Document segment:
-- START --

This is a totally unacceptable situation because it is about more than just domestic fuel supplies. The issue goes to the heart of a timeless tradition in rural areas and is part of a way of life. This directive will not be accepted in a large number of cases.

The issue of compensation is only half the story. Like the fishing rod licence issue of ten years ago, the majority of those involved see one of their most cherished rights being taken away. They will resist and an ugly confrontation may arise. I predict that the Minister and her Department would not be the winners in that kind of situation.

I plead with the Minister to compromise. I humbly suggest that such a compromise could be approached by lifting the ban on cutting turf on raised bogs in 1998. It is an absolute principle of negotiation that no side in a dispute should take hostages as a negotiating weapon. The ban on turf cutting this season — which is due to begin in a matter of weeks and when there is no chance of any settlement on compensation or the other issues — amounts to taking hostages.

-- END --

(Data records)
-- START --

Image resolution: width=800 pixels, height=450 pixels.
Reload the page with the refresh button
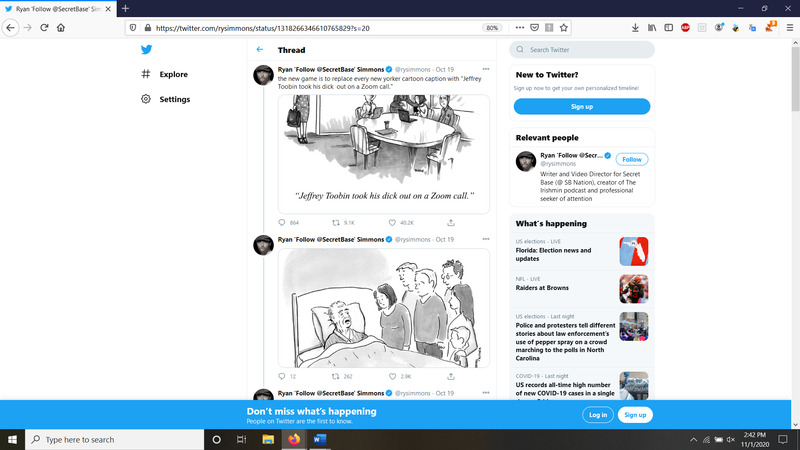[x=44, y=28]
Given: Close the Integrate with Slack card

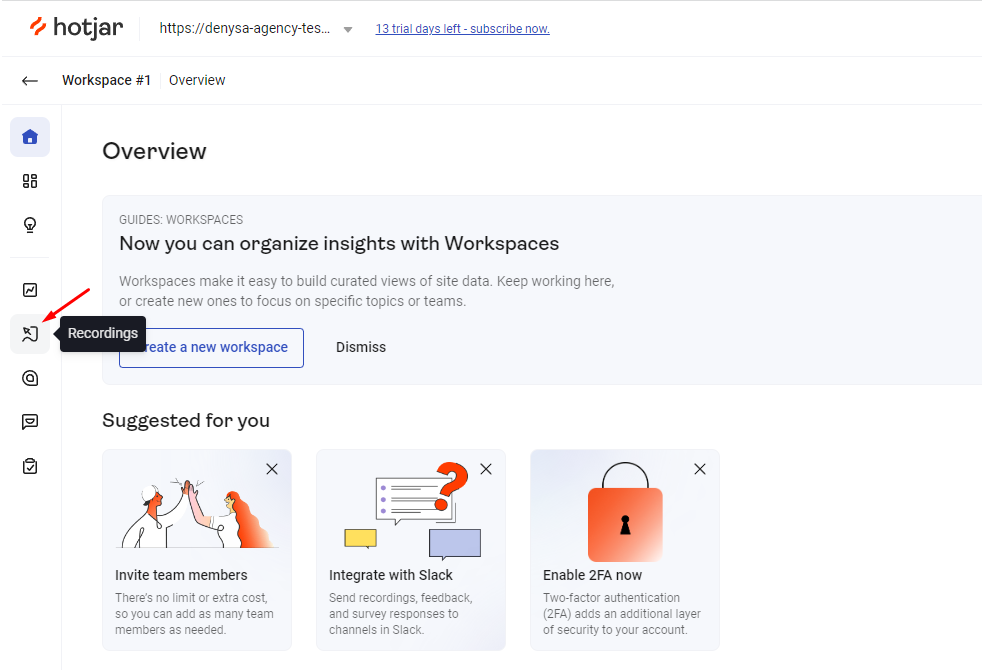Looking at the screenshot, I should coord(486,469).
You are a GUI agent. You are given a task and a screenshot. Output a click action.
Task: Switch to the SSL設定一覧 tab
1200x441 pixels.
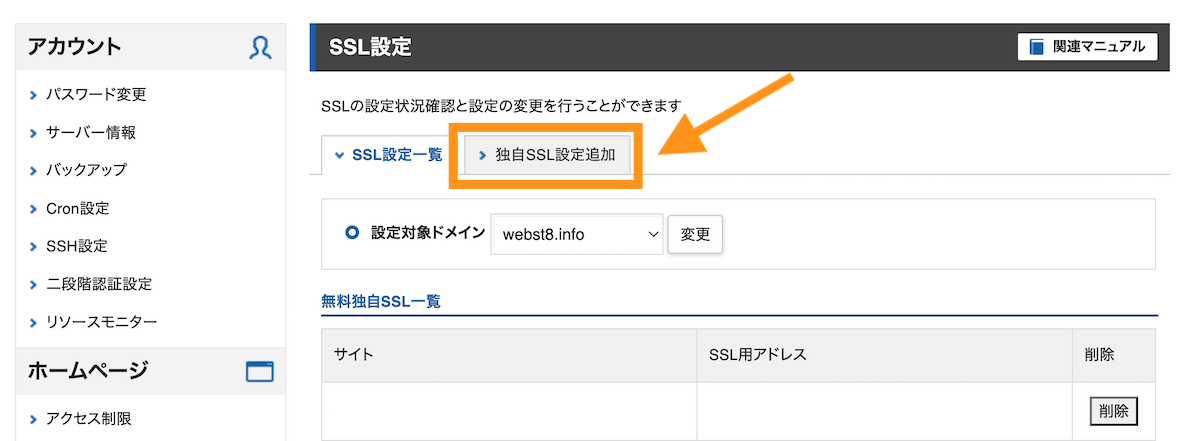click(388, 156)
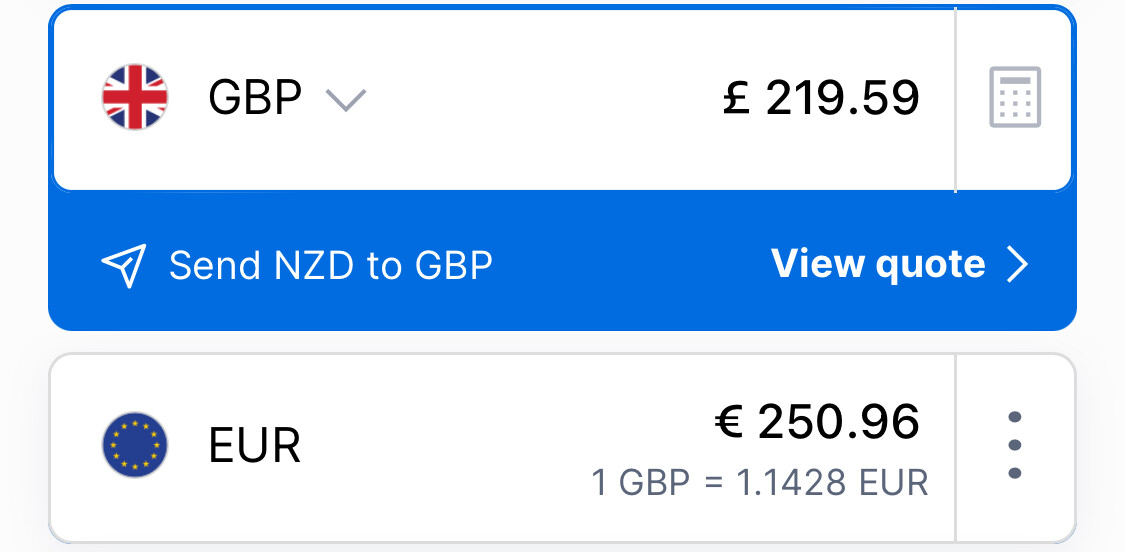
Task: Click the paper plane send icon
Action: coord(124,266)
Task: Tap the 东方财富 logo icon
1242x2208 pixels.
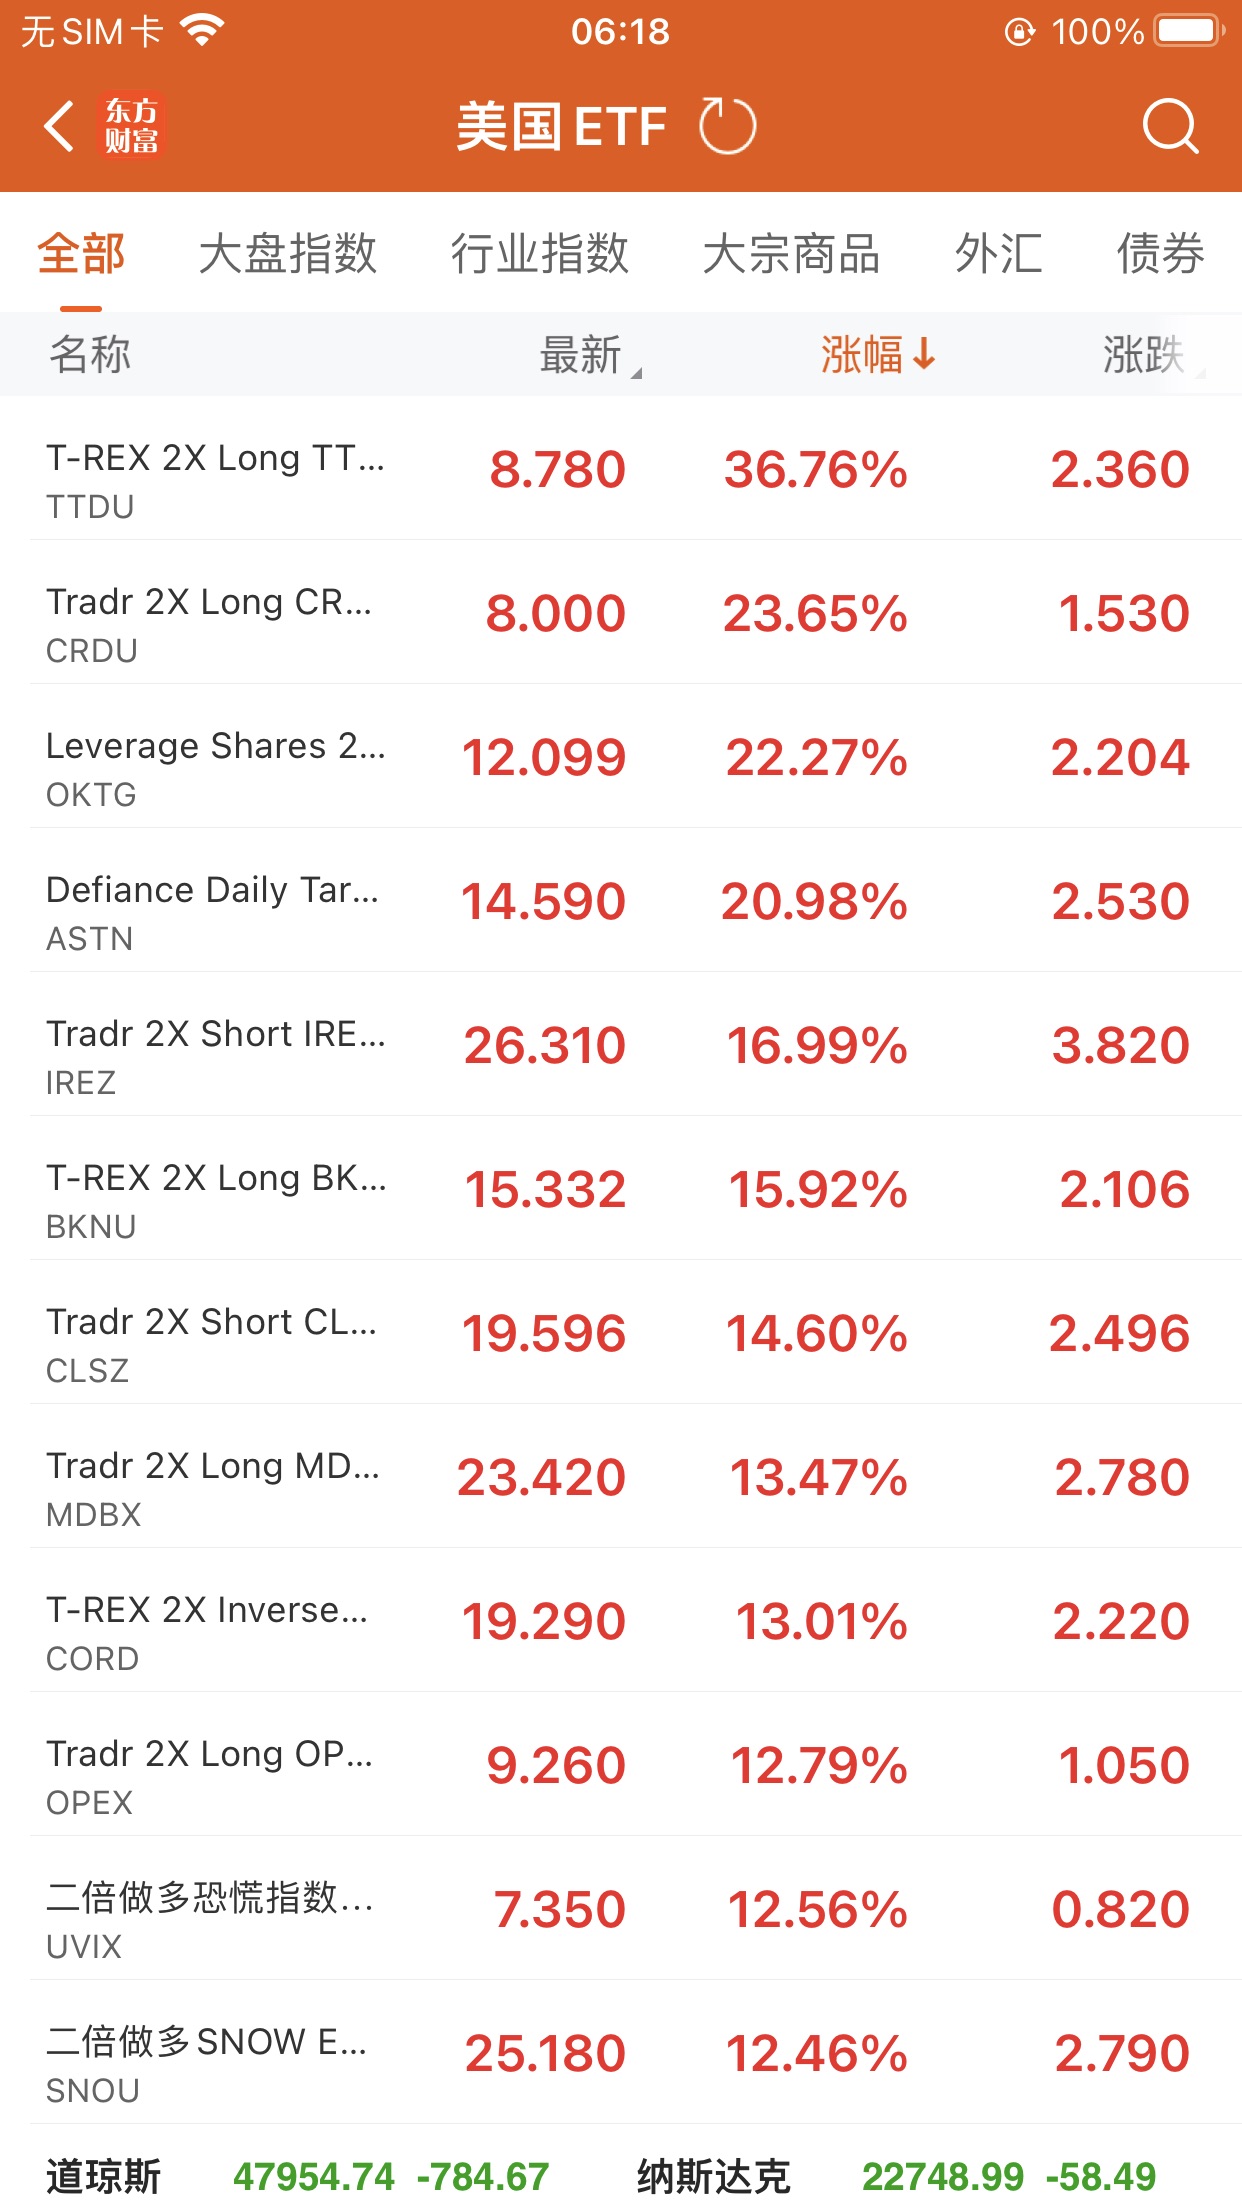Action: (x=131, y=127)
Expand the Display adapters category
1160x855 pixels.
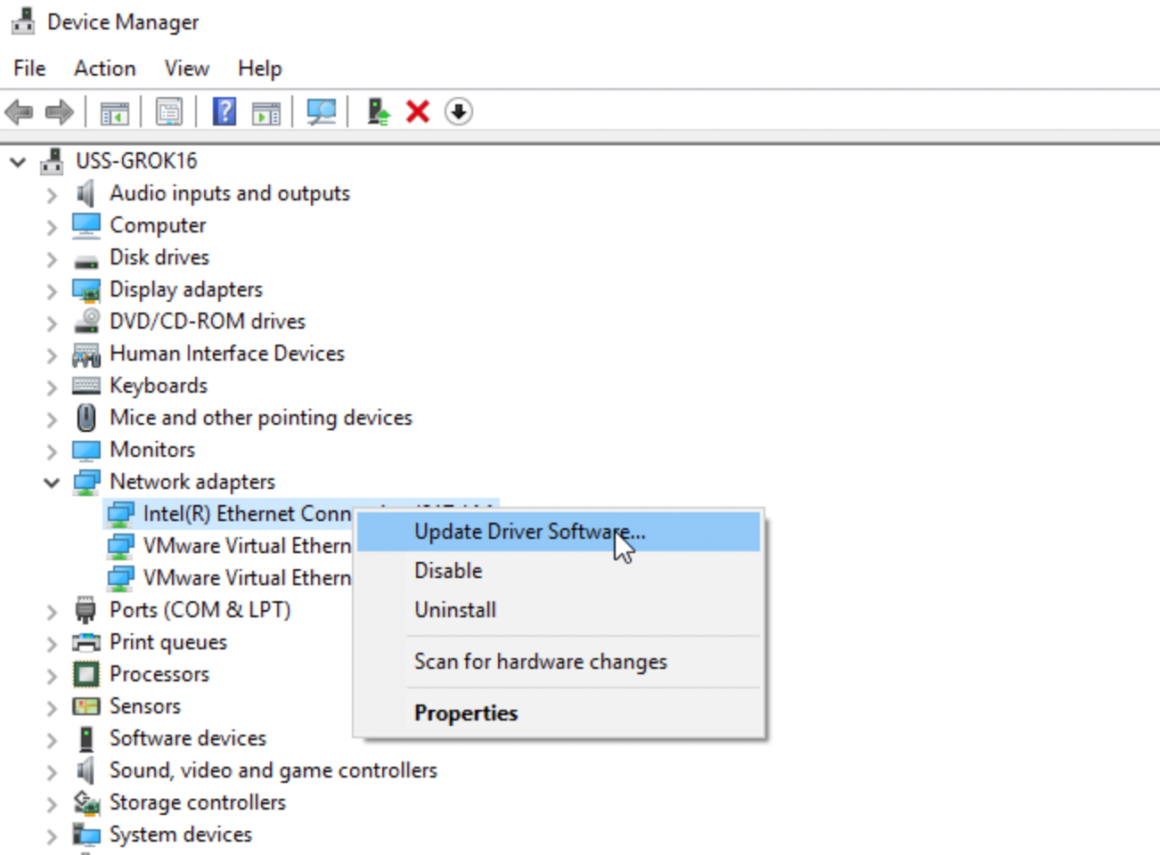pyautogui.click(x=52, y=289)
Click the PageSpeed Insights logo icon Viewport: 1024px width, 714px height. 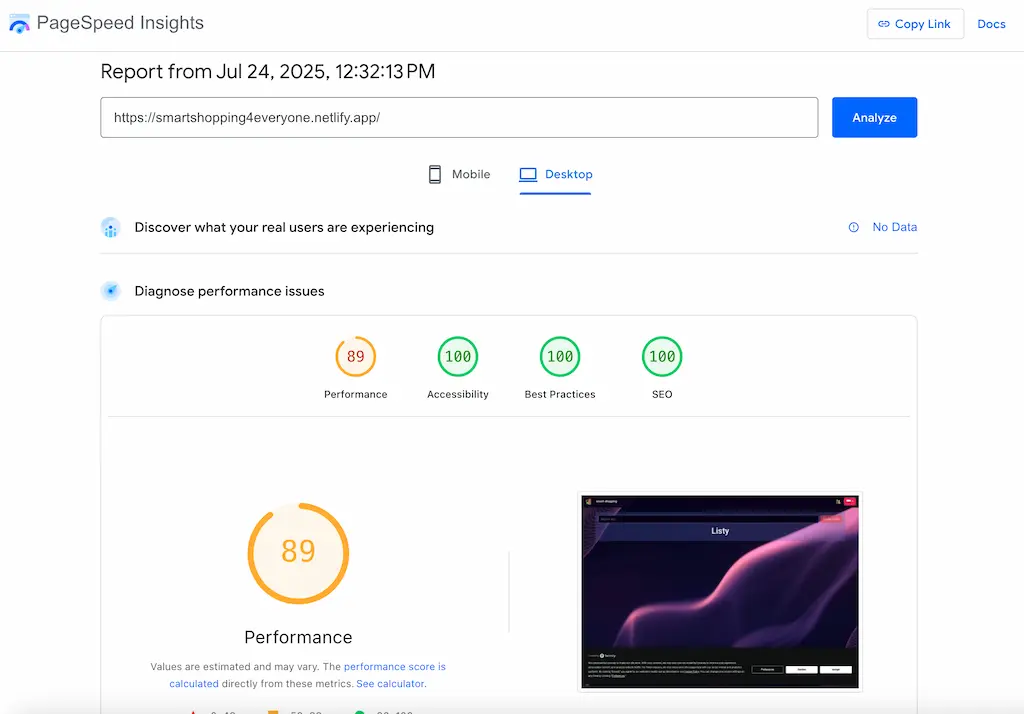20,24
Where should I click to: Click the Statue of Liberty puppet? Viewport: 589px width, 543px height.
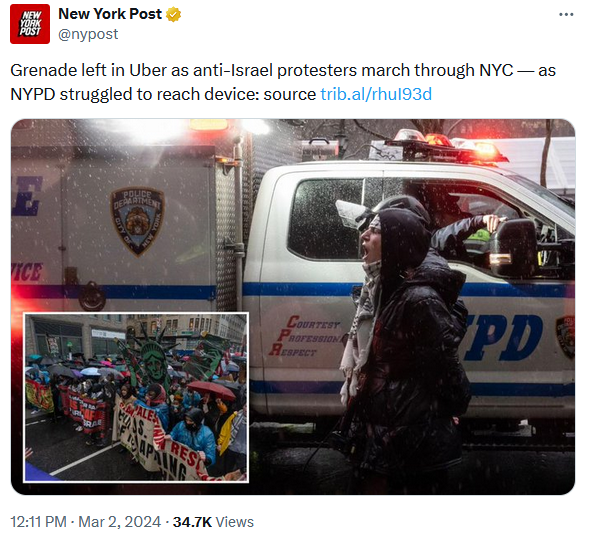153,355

-- END --

Instructions:
a – Using only the turf-cutting passage, say whether each statement agrees with it, answering yes or no and quoting the words that decide it: (i) the speaker proposes lifting the ban on cutting turf on raised bogs in 1998; (ii) the speaker treats compensation as the whole of the issue; (iii) the speaker likens the situation to the fishing rod licence issue of twenty years ago.
b – Write a continuation of the turf-cutting passage, beginning right after its final sentence.

Results in order:
a –
(i) Yes: "such a compromise could be approached by lifting the ban on cutting turf on raised bogs in 1998"
(ii) No: "The issue of compensation is only half the story."
(iii) No: "Like the fishing rod licence issue of ten years ago"

b –
If the Minister wants these negotiations to go anywhere, she should remove this major irritant and lift the ban. Granted, a number of people will accept compensation and will desist from turf cutting. In a small number of cases people will transfer or relocate to other non SAC sites, but the biggest problem is that few alternative sites are available. It is impractical also in many other cases. The remaining cohort of people will not accept compensation and will continue to exercise what they see as their right — and it is their right — to cut and save turf on sites they legally own or have occupied legally for over a century.

It is not often appreciated that the total area of all such sites is relatively small. Most of the plots that are owned or are under long-term occupation or tenancy are of no more than one or two acres. Very few are one hectare (two and a half acres) sites or over. The Department has identified [253] 11,523 hectares of raised bog as SAC sites in the western counties, in addition to some inland countries such as Cavan, Tipperary and Kildare. The vast majority of these bogs belong to the Department of Agriculture and Food. In my own county of Roscommon, as the Cathaoirleach knows, some 2,634 hectares are designated as SAC sites. Without having accurate statistics, I would hazard a guess that well over 90 per cent of these sites belong to the State, so there is no problem.

Why not leave the people who wish to cut their turf, and who have legal ownership and occupation rights, to do so? Most of the sites are small and their sum total is a minimum percentage of the national total. Why not leave them their right to continue cutting turf and confine them to the area of the sites they own?

Properly handled, a plot of one acre of raised bog can provide an adequate fuel supply to a household for a period of 65 to 80 years. I know from personal experience that is a fact. The development of modern machinery for cutting turf now means that machine cutting is more environmentally friendly than the old hand-cutting method.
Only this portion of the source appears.